(Excerpted records begins)
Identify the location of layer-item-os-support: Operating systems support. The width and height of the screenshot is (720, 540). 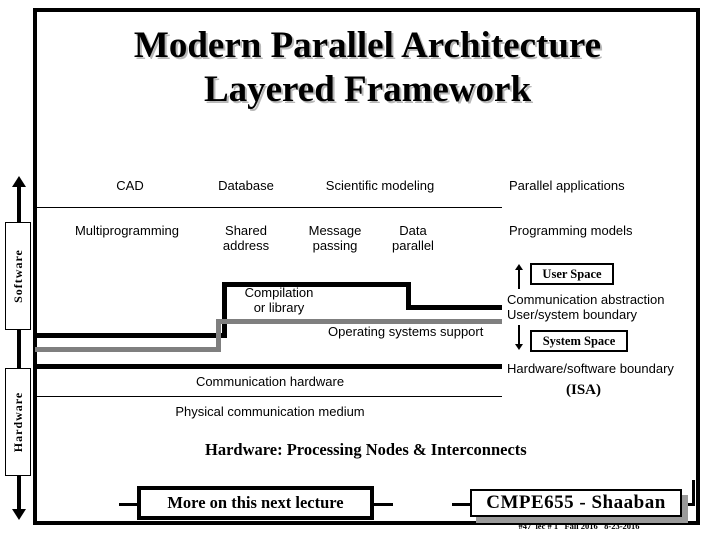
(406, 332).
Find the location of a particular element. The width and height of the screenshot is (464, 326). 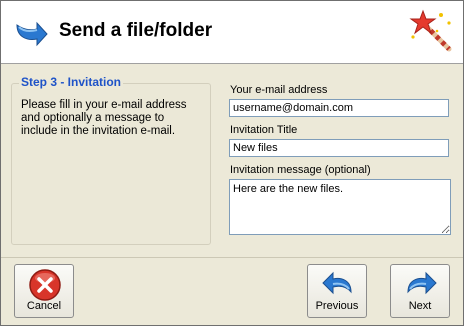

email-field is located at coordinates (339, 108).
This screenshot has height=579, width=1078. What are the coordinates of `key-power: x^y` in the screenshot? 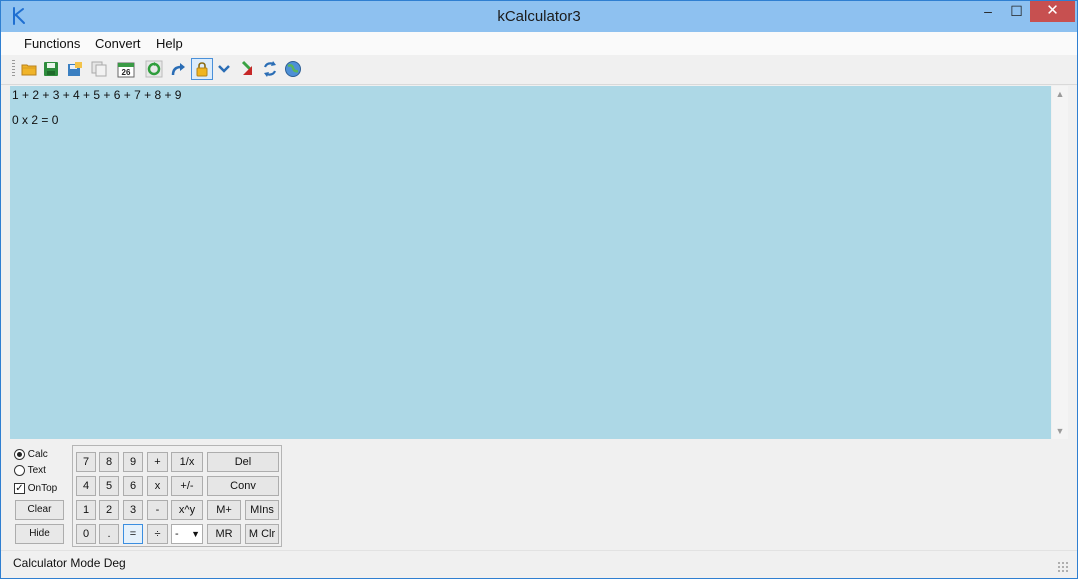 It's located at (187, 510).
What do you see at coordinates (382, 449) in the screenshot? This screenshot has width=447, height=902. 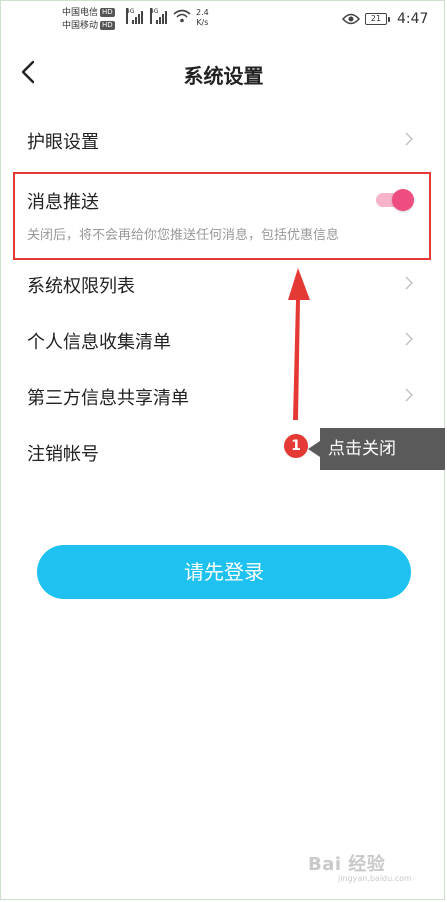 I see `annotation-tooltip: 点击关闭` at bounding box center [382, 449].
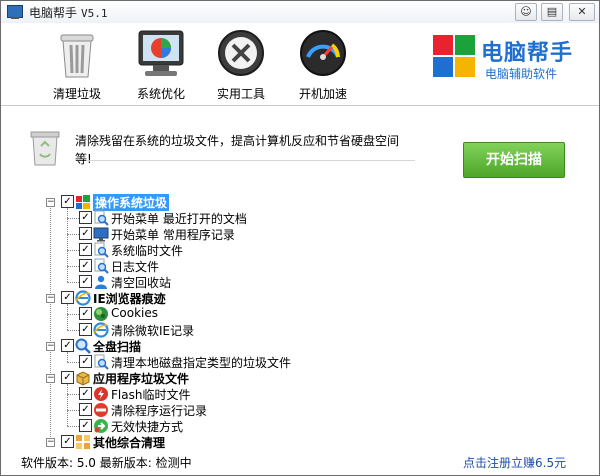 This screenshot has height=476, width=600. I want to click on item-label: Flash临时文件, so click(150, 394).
(Excerpted records ends)
(Excerpted records begins)
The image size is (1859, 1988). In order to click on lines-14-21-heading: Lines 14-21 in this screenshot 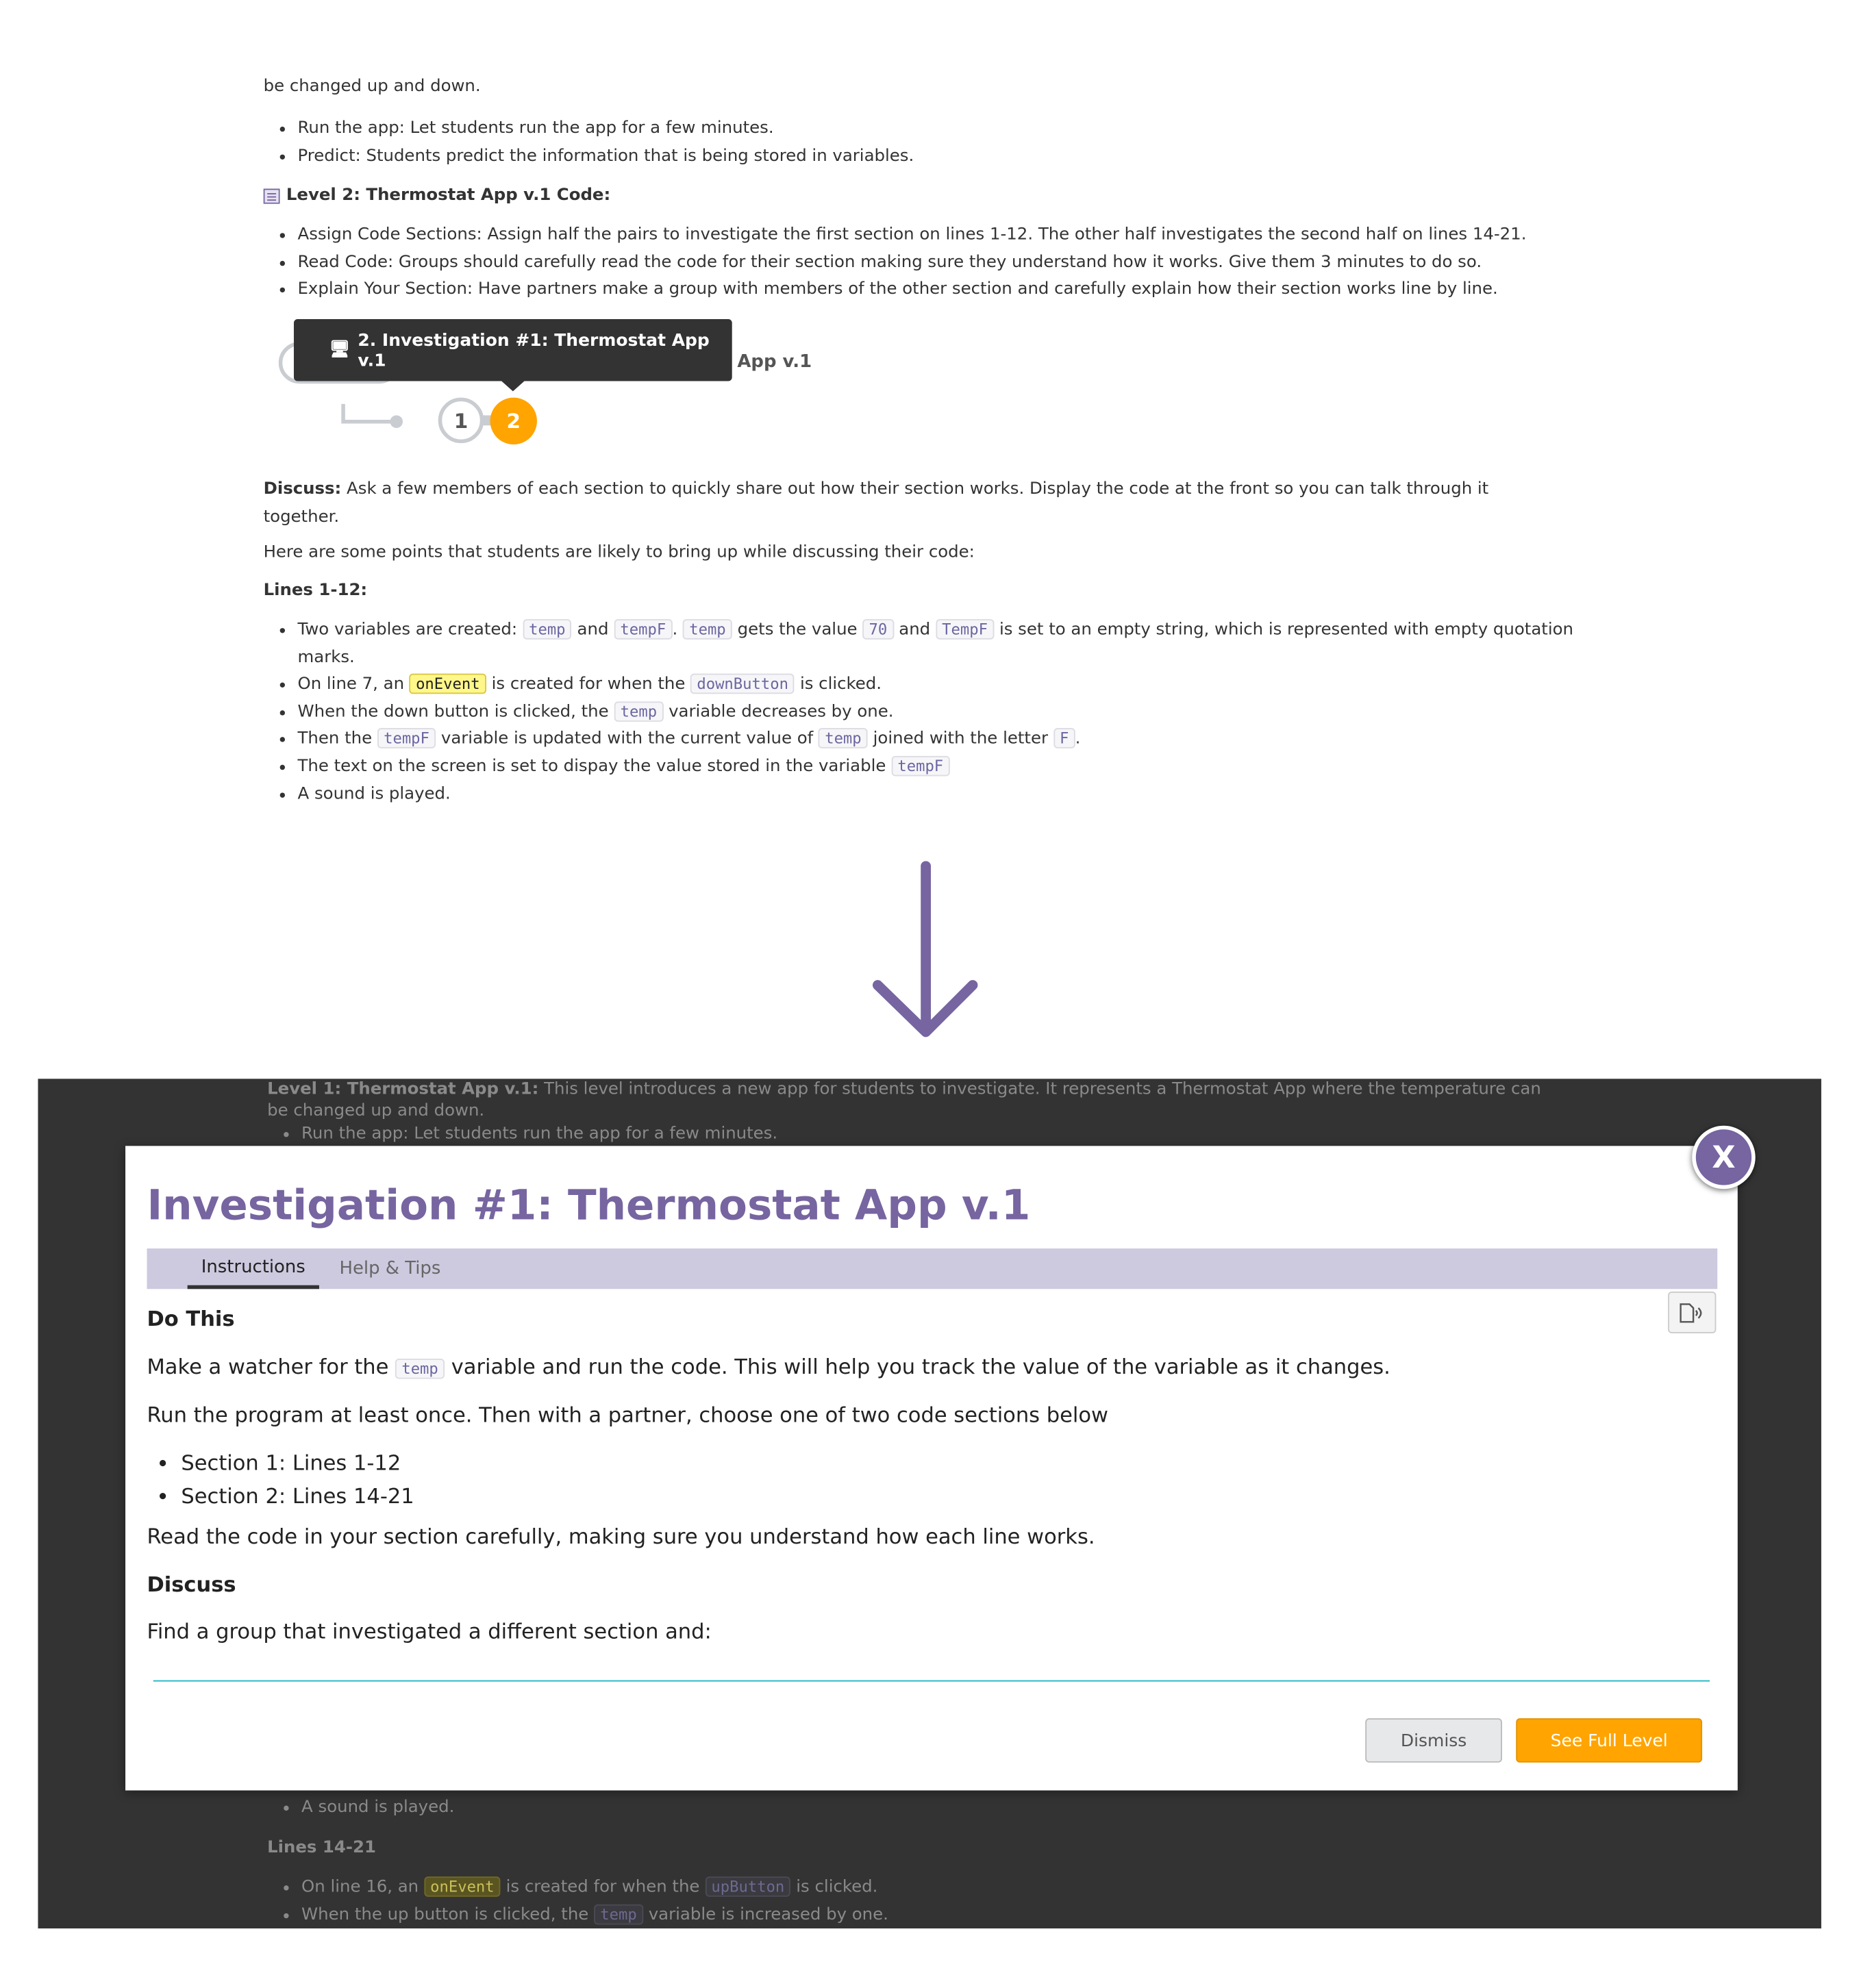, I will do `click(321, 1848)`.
(Excerpted records ends)
Work order:
Copy out the material word for word, starting with the line that contains "Identify the location" and going on through the line that contains "email-field is located", and leave out the pictures.

Reply:
Identify the location of layer-item-os-support: Operating systems support. The width and height of the screenshot is (720, 540). 
(406, 332).
Find the location of a particular element. The width and height of the screenshot is (464, 326). 

email-field is located at coordinates (339, 108).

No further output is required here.